Fig. 2. Roles of wall shear stress, metabolic, conducted and convected signals in structural adaptation.

(A,B) Local action of adaptive signals; (C,D) Modes of metabolic information transfer. Left column: mechanisms of signal generation. Center column: stimuli and responses. Dashed lines show feedback pathways (blunt heads indicate negative feedback). Right column: Significance for network properties. Flow directions are indicated by small black arrows. (A) Shear stress (τ) generated by flowing blood is sensed by endothelial cells and stimulates structural increase in diameter. For a given blood flow, shear stress decreases, giving a negative feedback.
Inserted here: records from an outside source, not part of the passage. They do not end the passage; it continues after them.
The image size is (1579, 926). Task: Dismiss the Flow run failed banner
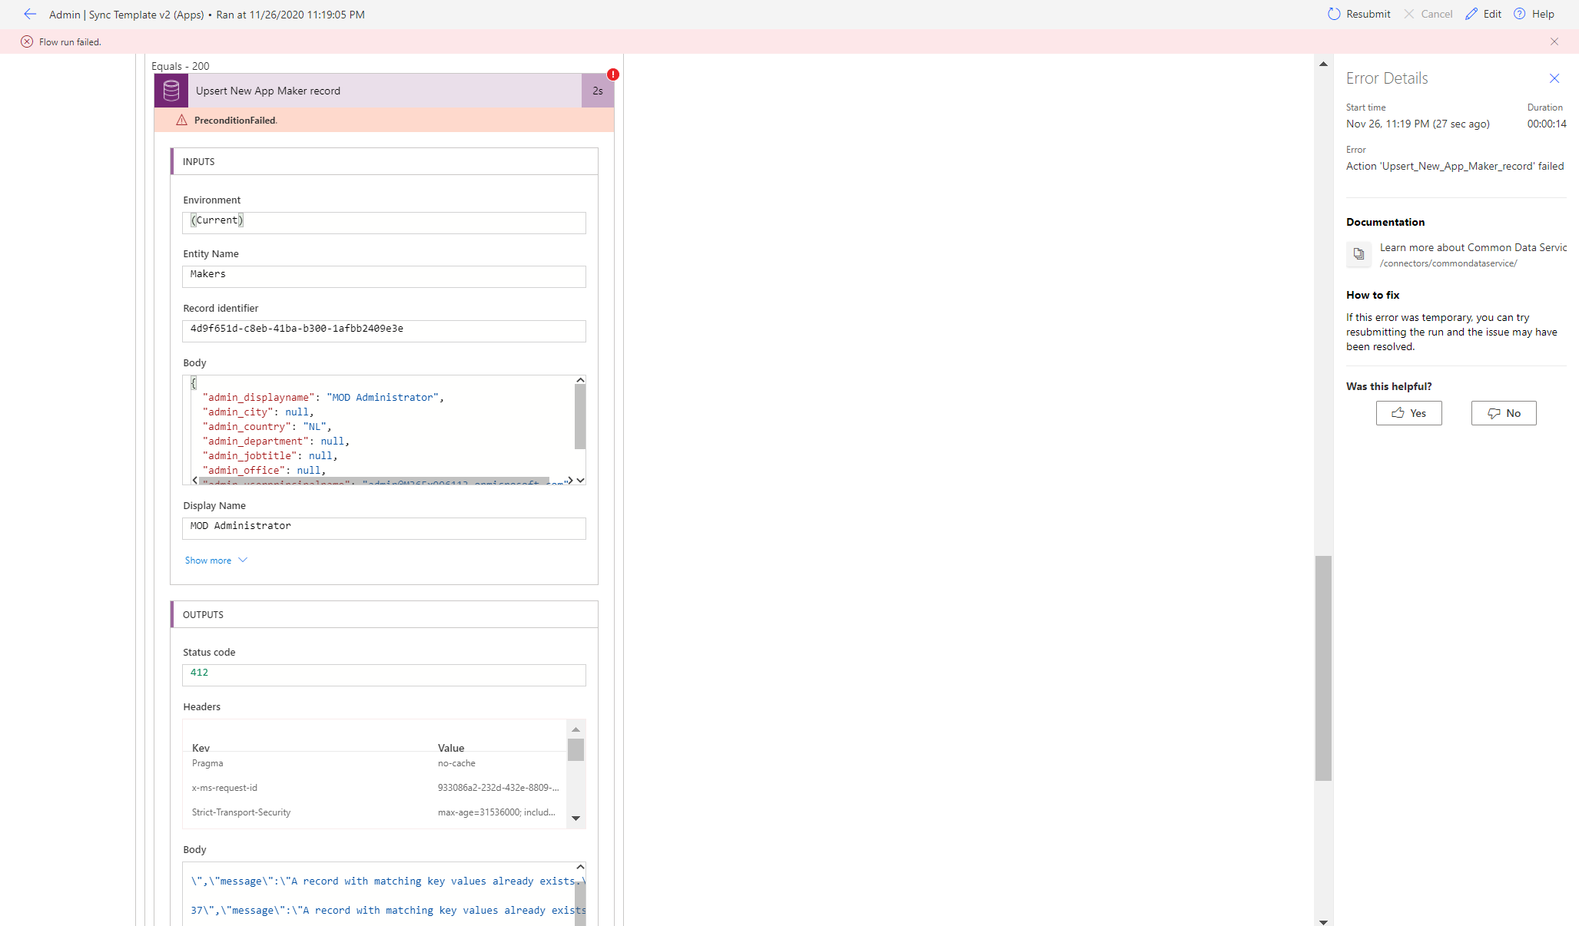click(x=1554, y=41)
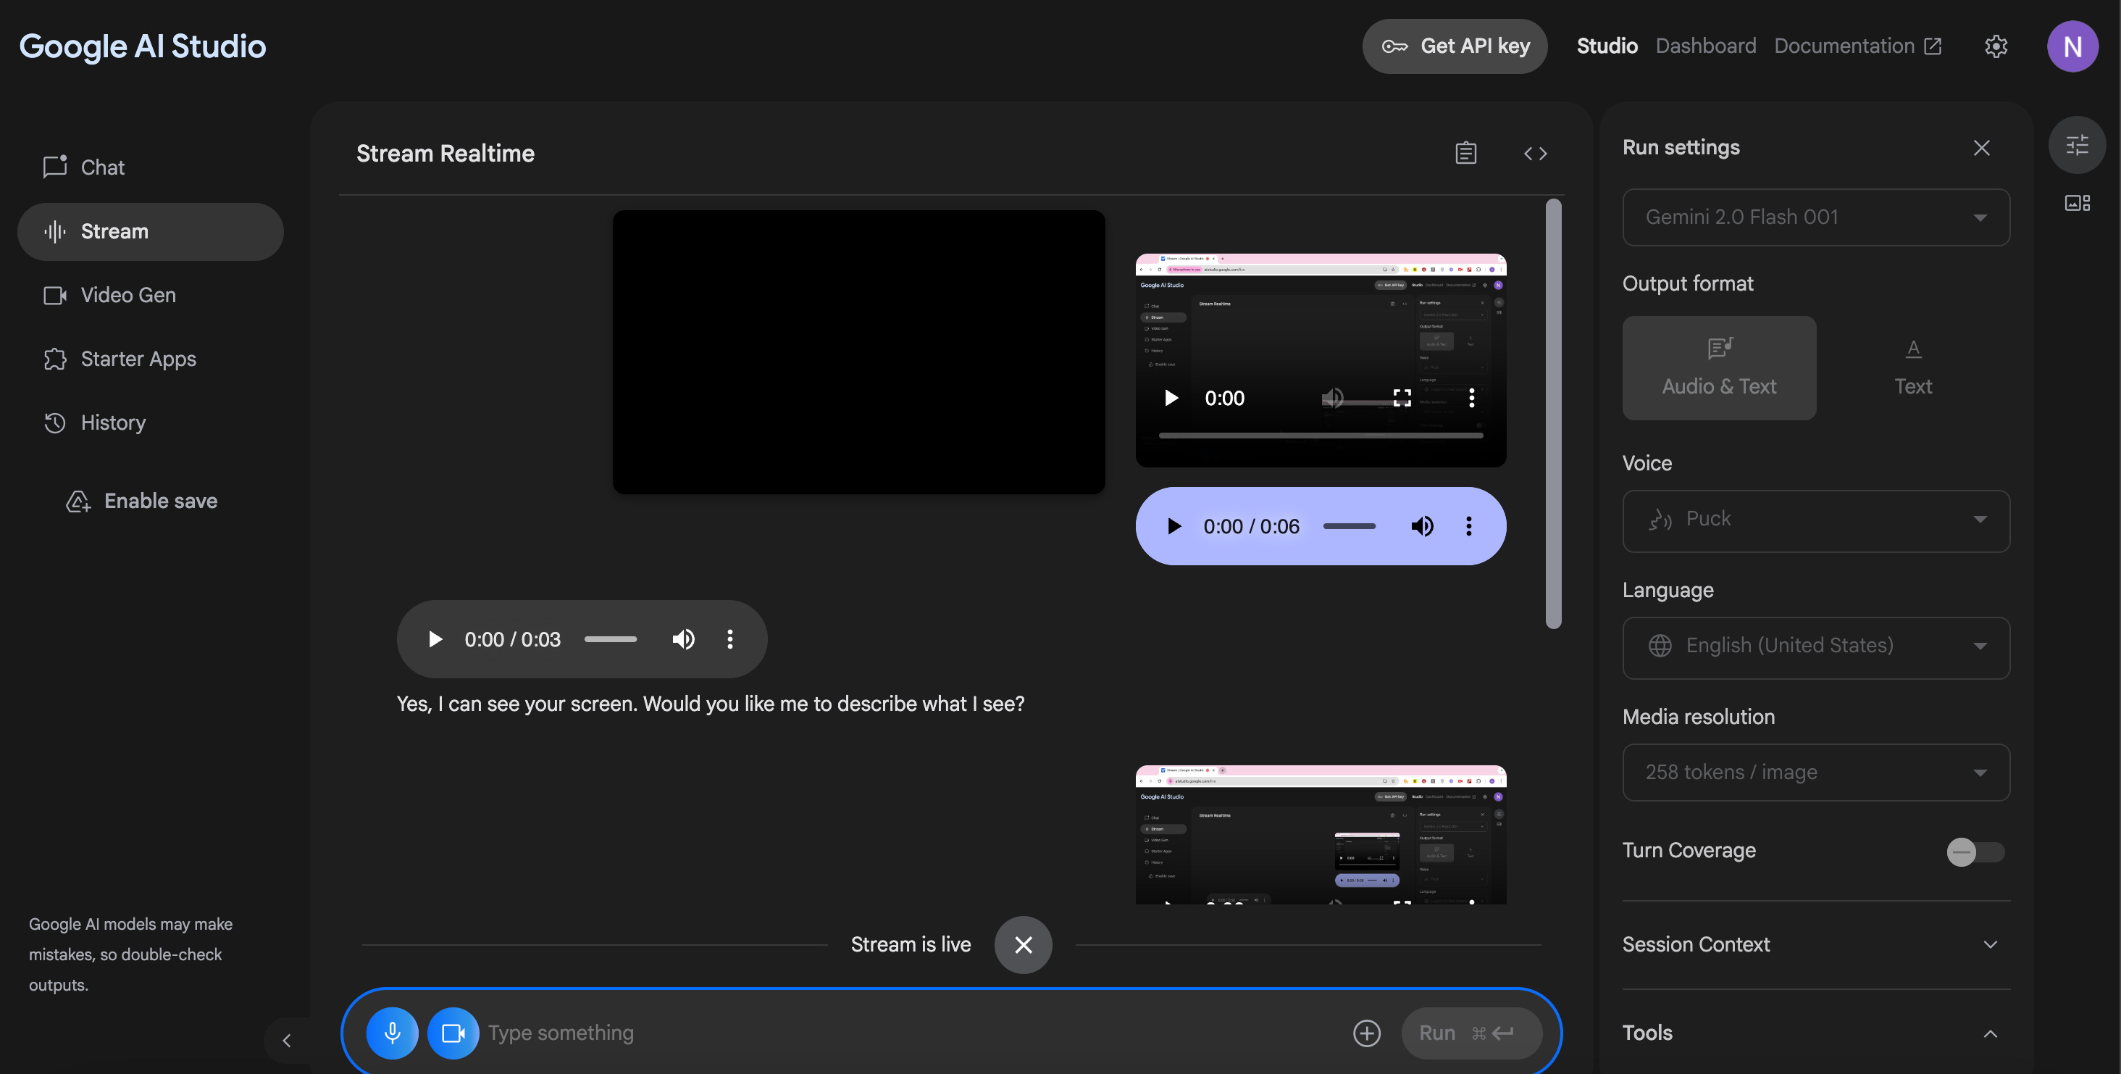Click Enable save in the sidebar

point(160,501)
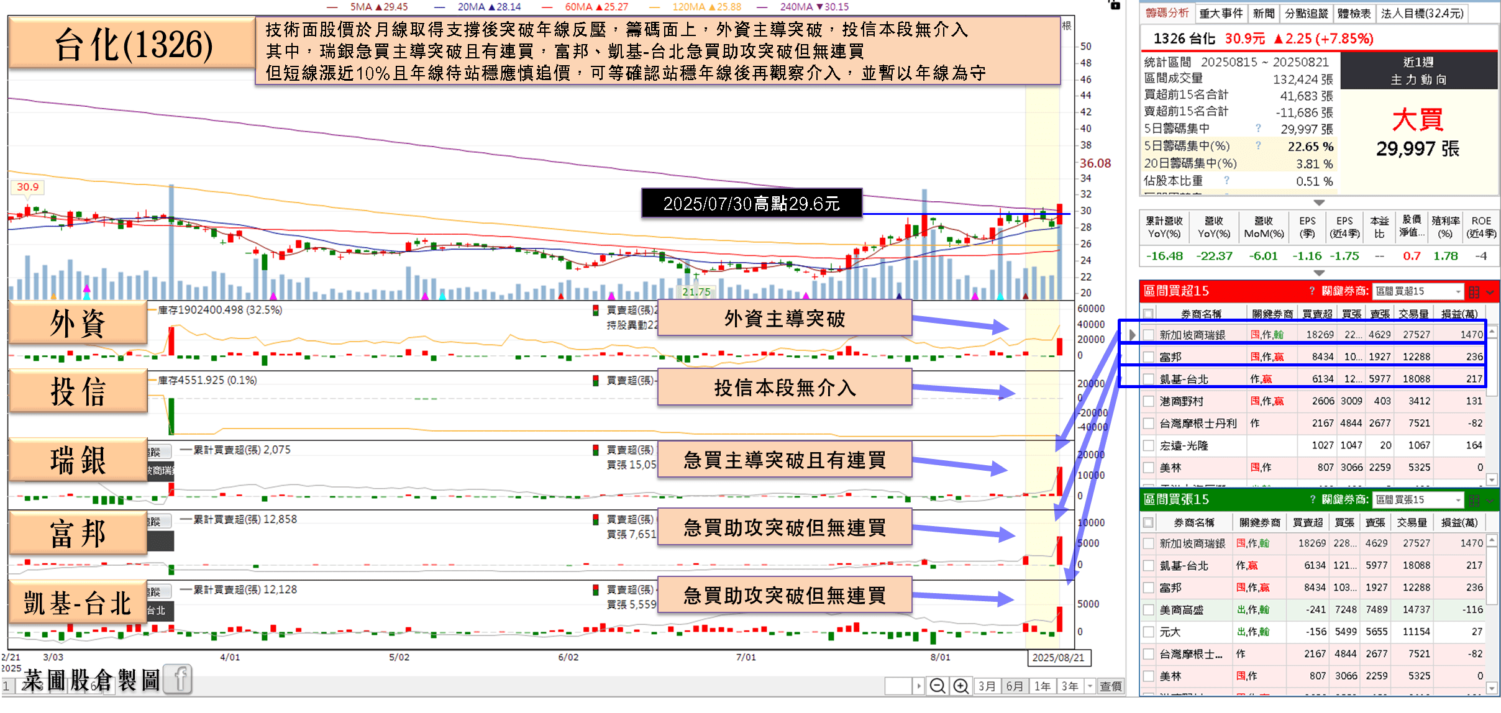Expand the period dropdown arrow after 3年
The width and height of the screenshot is (1501, 713).
[x=1090, y=686]
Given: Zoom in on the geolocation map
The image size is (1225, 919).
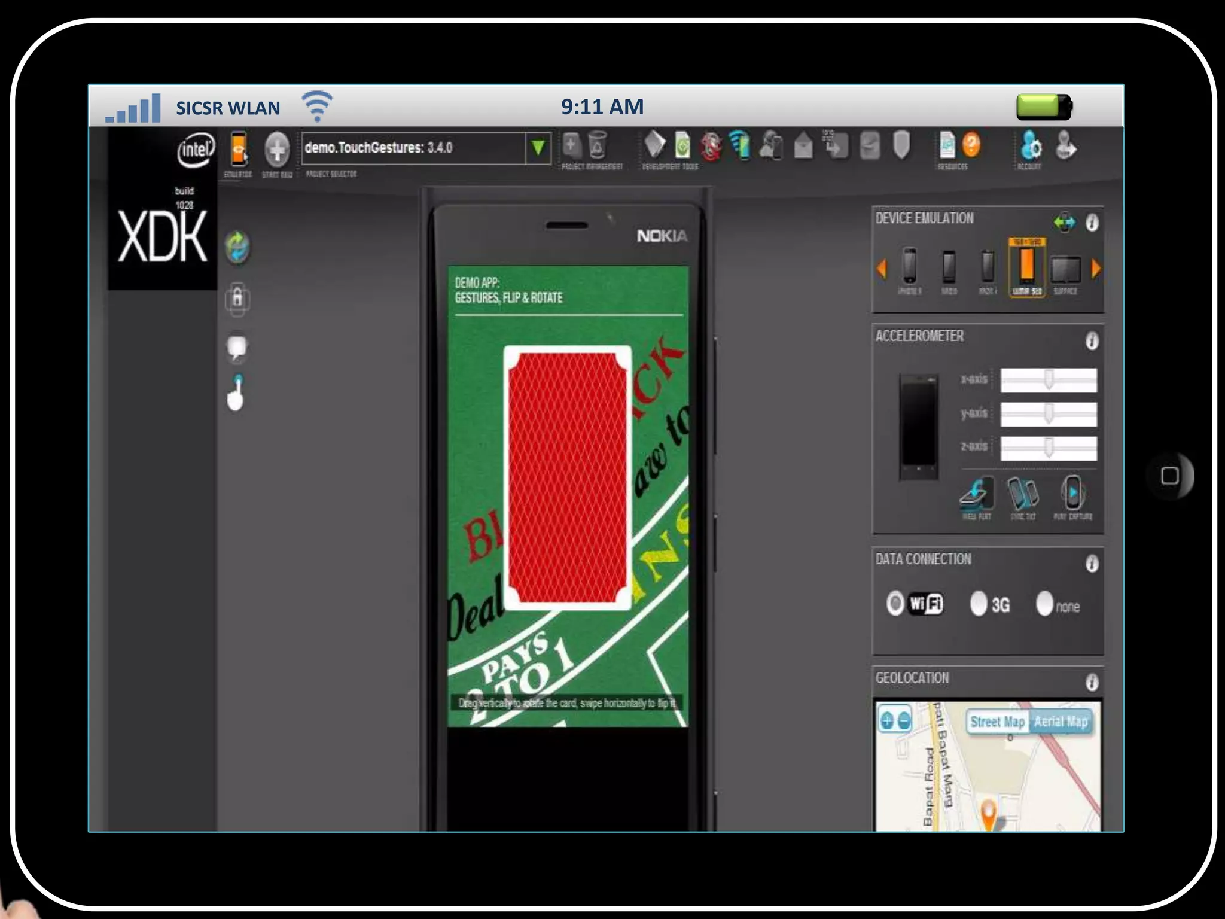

However, for a given driving pressure increased diameter will lead to increased flow, causing positive feedback. Shear stress response generates a progression from larger to smaller vessels correlated with flow rates in the arterial and venous trees. Transmural pressure difference leads to a circumferential wall stress (σ) which in turn stimulates diameter decrease. Wall stress response generates the arterio-venous asymmetry with small arterial and larger venous vessels. (B) Tissue hypoxia leads to release of metabolic signal substances that diffuse into blood and stimulate increased diameter and increased flow, which improves oxygen availability and may also lead to faster washout of metabolic signal substance. The metabolic response enables the vasculature to respond to tissue metabolic demands and stabilizes parallel flow pathways. (C) Conducted signals generated in distal vessels are propagated upstream to feeding arterioles (orange arrow). Short arterio-venous connections (green circle) remain small and do not form functional shunts. For conduction, it is relevant that signals travel only in the direction against the blood flow (upstream) and do not reenter smaller side-branches (blunted arrow). (D) In the downstream direction, convection of metabolic substances allows for information propagation to draining vessels.